I have taken your advice on this, and have severely edited my most recent blog post. The case is over for me, but not for my former client (although if it goes the wrong way, it’ll never really be over for me). Although I have no reason to think that the persons deciding my client’s fate would ever visit or become cognizant of my blog, even the tiniest chance that one of them could and could for that reason look on my former client less favorably is a tiniest chance too great.
I used to write about cases all the time when I was anonymous and there were just a handful of bloggers. Now I wonder what the fuck I was thinking. It’s a brave, new world.
I have the same rule on my blog, and oddly had the experience of being hired in a case I’d heavily blogged and having to tell readers I was going silent on the subject, about 18 months ago. The next thing I said about it was to run the newspaper headline when the US Attorney told a reporter my client was not going to be prosecuted.

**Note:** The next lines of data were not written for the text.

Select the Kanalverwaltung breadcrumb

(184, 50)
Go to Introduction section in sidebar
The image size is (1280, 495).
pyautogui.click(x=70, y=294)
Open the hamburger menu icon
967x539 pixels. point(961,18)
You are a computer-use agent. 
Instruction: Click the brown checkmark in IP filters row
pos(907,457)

Last week, though, I more-or-less broke the rule by blogging about the Danny Lampley / pledge case. I didn’t actually blog until Danny was out of jail, for two reasons: I was working on getting him out of jail, and could not blog before I talked to him (I was working on getting him out of jail based on a third party calling me and saying he’d asked for my help). After he was out, I blogged. I had reason to believe it was essentially over.
Now, I’m not as sure it is done, and I have a couple of questions: Aren’t “public interest” lawsuits different, particularly where you have a client who fully understands that’s what this about (e.g. a lawyer who has done ACLU cases, in this instance)?

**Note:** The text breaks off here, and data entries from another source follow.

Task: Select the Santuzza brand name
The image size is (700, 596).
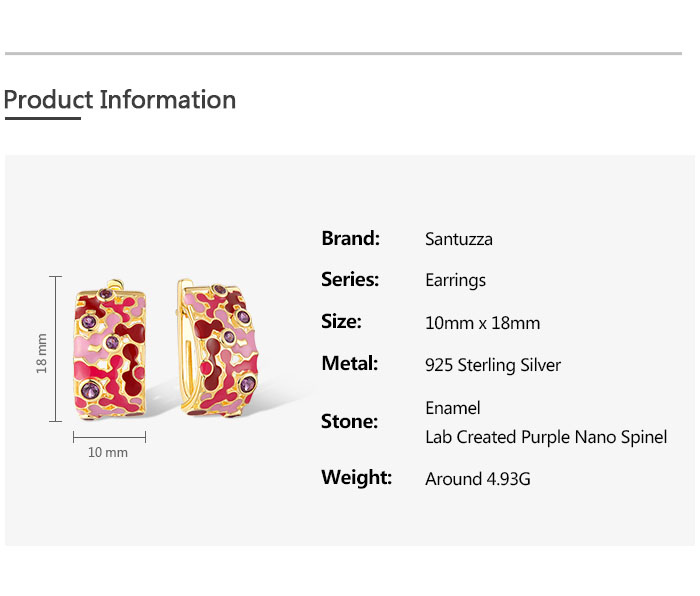Action: pyautogui.click(x=459, y=239)
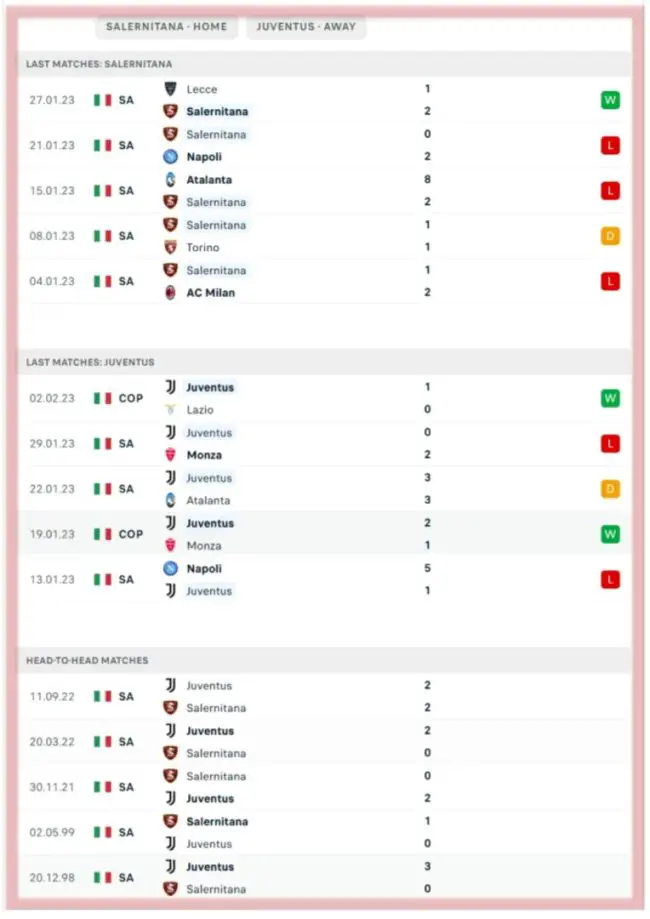This screenshot has height=919, width=650.
Task: Click the Napoli crest in the 21.01.23 match
Action: [171, 156]
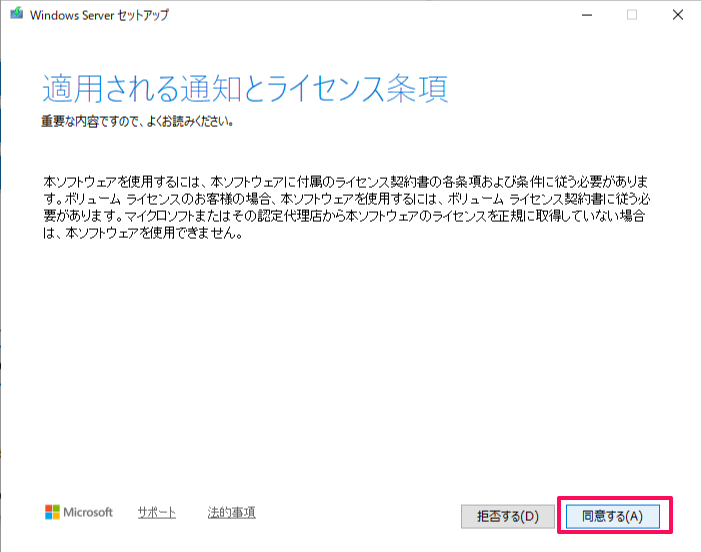The image size is (701, 552).
Task: Click the title text Windows Server セットアップ
Action: tap(99, 15)
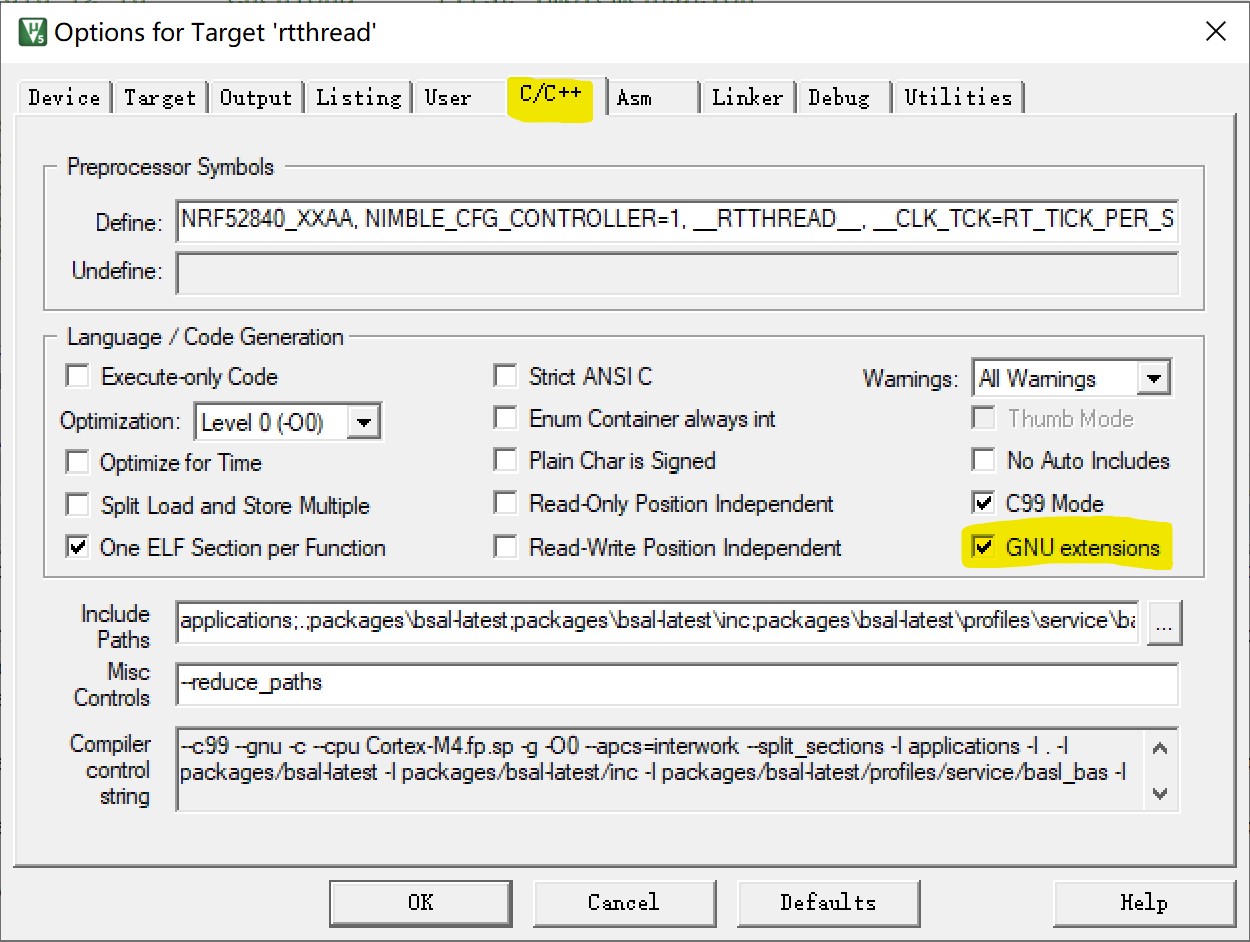Expand the Warnings dropdown list
Image resolution: width=1250 pixels, height=942 pixels.
coord(1154,379)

There’s also an odd part of this: That I am very aware that court personnel and even judges at all stages of state and federal court in MIssissippi read my blog– I’ve been told so personally by both judges and staff. Does that make it more problematic? Obviously, this will either be before a federal district judge or the Mississippi Supreme Court, if not both. It’s already before the Judicial Performance Committee, although not from anything I’ve done.
If the client told me not to blog about the case, it would make it a no-brainer, so assume that’s not the case.

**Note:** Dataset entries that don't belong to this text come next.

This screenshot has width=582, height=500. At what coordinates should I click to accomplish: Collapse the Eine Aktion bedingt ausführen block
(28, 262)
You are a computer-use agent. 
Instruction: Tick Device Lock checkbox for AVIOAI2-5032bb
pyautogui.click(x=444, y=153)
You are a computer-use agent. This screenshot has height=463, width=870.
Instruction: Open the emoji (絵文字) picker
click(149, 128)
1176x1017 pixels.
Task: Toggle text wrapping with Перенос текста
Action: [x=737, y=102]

I read your anonymity policy; at least in my small part of the blogosphere, my name and blog are known & connected. To make clear where the comment was originating, I used both.
All good rules allow for exceptions.
A lawyer who has done ACLU cases seems to me to be a client who is able to give informed consent to his lawyer blogging about the case (or to have his case used for a larger cause).
Most clients, though, are going to agree to whatever the lawyer proposes, which leaves them vulnerable to a lawyer who might publicize a case to aggrandize himself.